Jimmy – thanks for an excellent writeup. Regarding your ‘fourth way’ of co-locating Meteor and Apache on the same host with mod_proxy – yes, that does work, but it’s not recommended, because the very reason for using Meteor in the first place is that it’s optimised for handling lots of concurrent connections, whereas Apache is optimised for dealing with lots of *sequential* connections, closing them as quickly as possible (though it does also handle several at once, of course). So if you put Apache in front of Meteor, you lose much of the benefit of Meteor. At low volumes however, it will certainly work.
@Joe: The problem with IE7 is that it has an annoying habit of keeping connections open after the page has been destroyed – so you could have navigated away from the Comet-powered site, but there are still comet connections persisting in memory. You then rapidly encounter the two-connection limit. The solution to this is better garbage collection, which was implemented in Meteor thanks to a contributed solution several releases ago.
@Baderous: Meteor has no concept of authentication, but you could easily set up very obscure channel names, and there is no limit on the number of channels you can create, nor the number you can subscribe to at the same time.
Any idea on how to solve the IE refresh problem? Maybe with flush()?
@Baderous Meteor server does not support private channels (yet) but I think creating something random like UUID is OK.

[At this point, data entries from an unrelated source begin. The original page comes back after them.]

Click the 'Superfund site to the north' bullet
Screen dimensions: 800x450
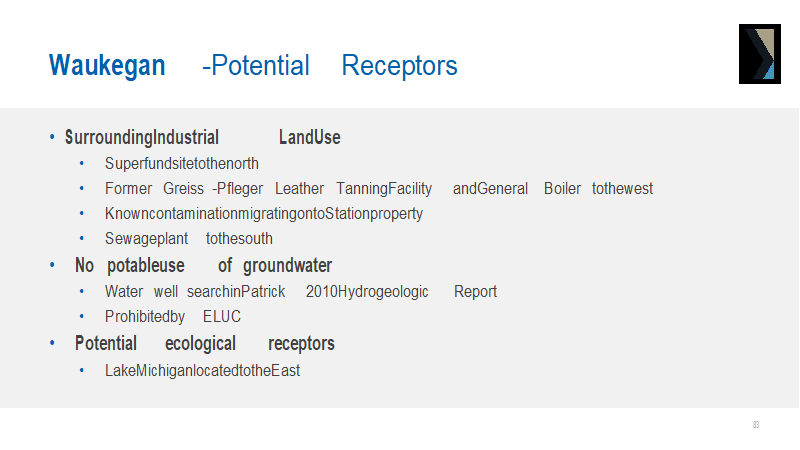pyautogui.click(x=182, y=163)
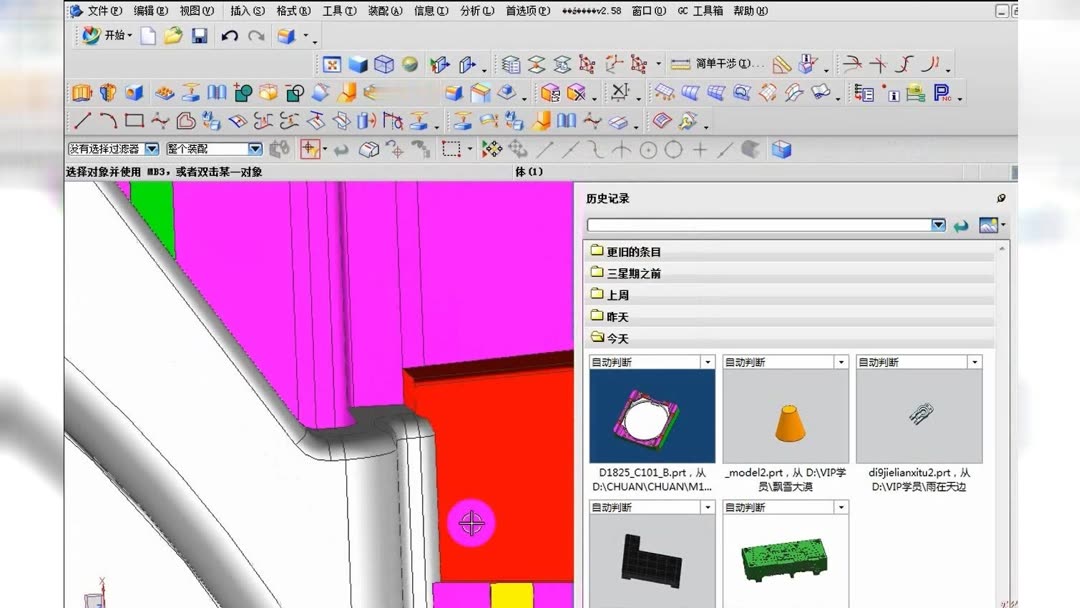This screenshot has width=1080, height=608.
Task: Select the Line sketch tool
Action: (82, 122)
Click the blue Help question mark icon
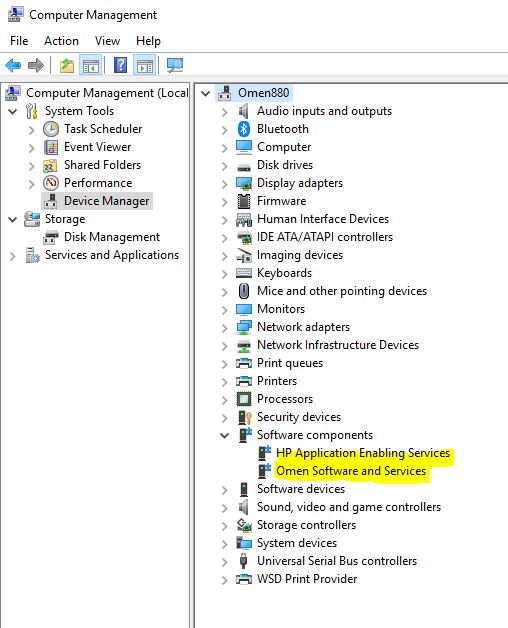Screen dimensions: 508x628 point(120,65)
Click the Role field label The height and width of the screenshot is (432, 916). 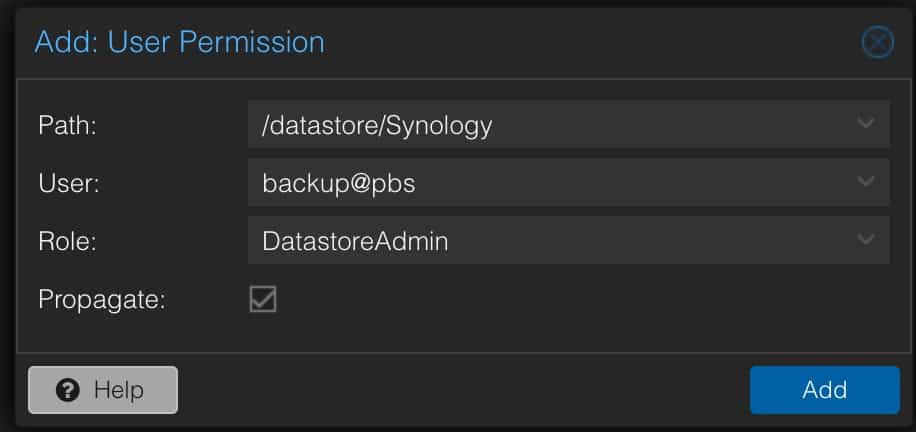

Any idea how to implement private channels with this? Maybe creating random channel names that only the client and the server is aware of?
Nice article by the way. I came up with this exactly solution myself.
It seems the problem is being caused by IE’s strict connection limiting. Every website is only allowed two simultaneous to any web browser via an RFC standard. For some reason (IE sucks) IE isn’t closing these connections on page close, even if you manually call the ajax.abort() function they still aren’t closed. The one solution I have found is to have the client force the connection to reload. For example, if you put some code in the window.onload() function to post a message like “joe has entered the chat” solves this problem be forcing the connection to close and reopen. This isn’t a perfect solution but at least IE won’t hang anymore.
I have been looking into several different comet applications and so far, including this example, they work perfectly in IE7 until you refresh the page about 2-3 times. After then the page just infinitely loads and the chat doesn’t show up. If anyone has any ideas as to why this is happening in IE I’d love to hear it.